The judge ruled a court order barring the city and county of LA from using the new system is still in place, meaning the entities cannot begin the long-awaited justice reform, according to a story in Courthouse News.

CN explained that, while the new system “kept cash bail for violent, serious felonies, it replaced pre-arraignment cash bail (essentially the period of time between arrest and arraignment, when the accused makes his or her first court appearance) with a few different outcomes, depending on the offense,” including “immediate release, to an instant referral to a magistrate judge. People arrested while already on parole are also sent to a magistrate for review.” 

But before the new policy took effect, 12 cities in LA County, including Whittier, Covina and Palmdale, filed a lawsuit in Orange County Superior Court aimed at stopping the new bail schedule, arguing it would lead to a “significant increase in criminals released back into the community,” reported CN.

A hearing on the filing is set for Nov. 17.

Courthouse News wrote that at a hearing Monday, “attorneys for the plaintiffs revealed that the LA Court system published an updated version of the bail schedule — dubbed by the courts ‘Pre-Arraignment Release Protocols,’ or PARP.”

The city and county want to dissolve the preliminary injunction blocking pre-arraignment cash bail, the new limited bail system, which they claim is causing confusion among law enforcement, said CN.

Dimitri Portnoi, a lawyer with O’Melveny & Meyers who represents LA County, said his firm has received multiple calls from police officers seeking clarification, noting, “People are confused. And that may result in mistakes. Because we don’t have something cleaner.” 

But the plaintiffs’ attorneys opposed to the new system disagreed, arguing how fragile the new bail system is.  

“We are 23 days into PARP,” said plaintiff’s attorney Taylor Menninger. “There’s a lawsuit challenging the policy. There are still substantive changes being made to PARP. This is not a policy that has cooled and crystallized in such a way that we can rely on it.” 

Courthouse News said the case “stems from the class action Urquidi vs. Los Angeles, filed by a pair of nonprofit public interest law firms last year on behalf of six people who had recently been jailed and couldn’t afford to pay their pre-arraignment bail. The suit argued that it violated the California Constitution by treating arrestees with money differently from arrestees without money. 

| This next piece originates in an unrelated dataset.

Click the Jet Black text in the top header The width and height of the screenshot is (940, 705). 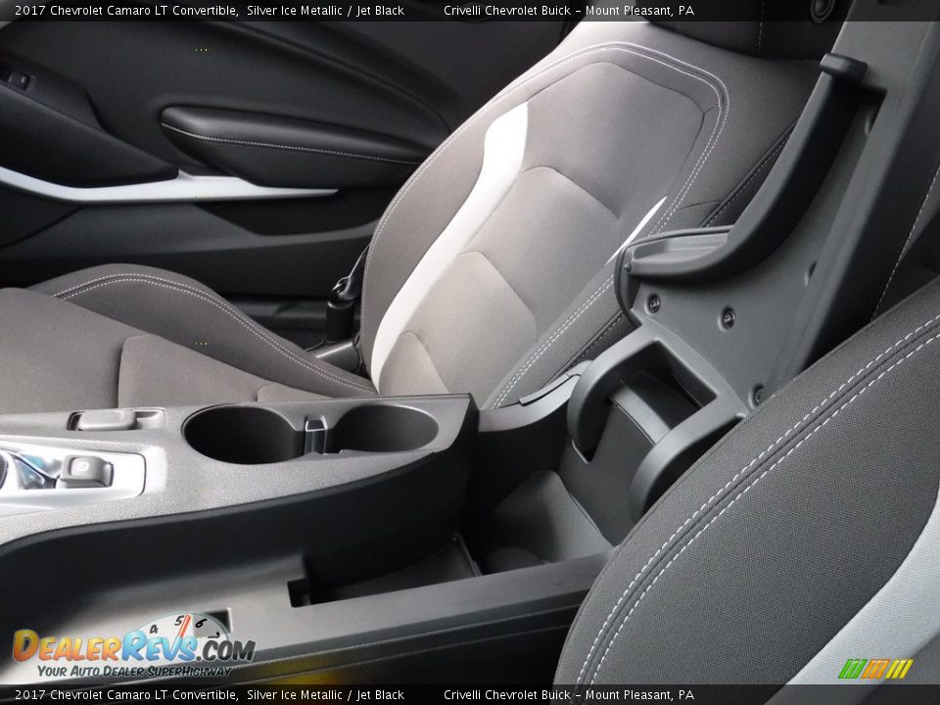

“The city and county spent most of the early hearings in the case arguing that they were the wrong defendants and that the plaintiffs ought to be suing the state Legislature or the LA Courts. But Superior Court Judge Lawrence Riff rejected those arguments, and has, for the most part, sided with the plaintiffs.”

Monday, Riff denied the motion to dissolve the injunction without prejudice, and, said CN, “Too much is in a state of flux to modify the preliminary injunction today,” said Riff. “What will be in the future? We will see. We will see what happens in Orange County and otherwise.”

CN added, “The bail issue has already crossed over from the courts to the political realm. Last week, during a debate held for challengers of LA County District Attorney George Gascon, candidates brought up zero bail a number of times, using it as a stick to beat Gascon with.”

“One candidate said the new zero bail policy was ‘unlawful,’” wrote Courthouse News, adding another “suggested that prosecutors should start to work around the new policy by filing more conspiracy charges, which may trigger cash bail.”

Yet another candidate, a prosecutor, insisted, “Bail is a constitutional right…If you want to change bail, you have to change the state constitution.” Gascón, he added, “didn’t even show up to contest the bail issue in court.”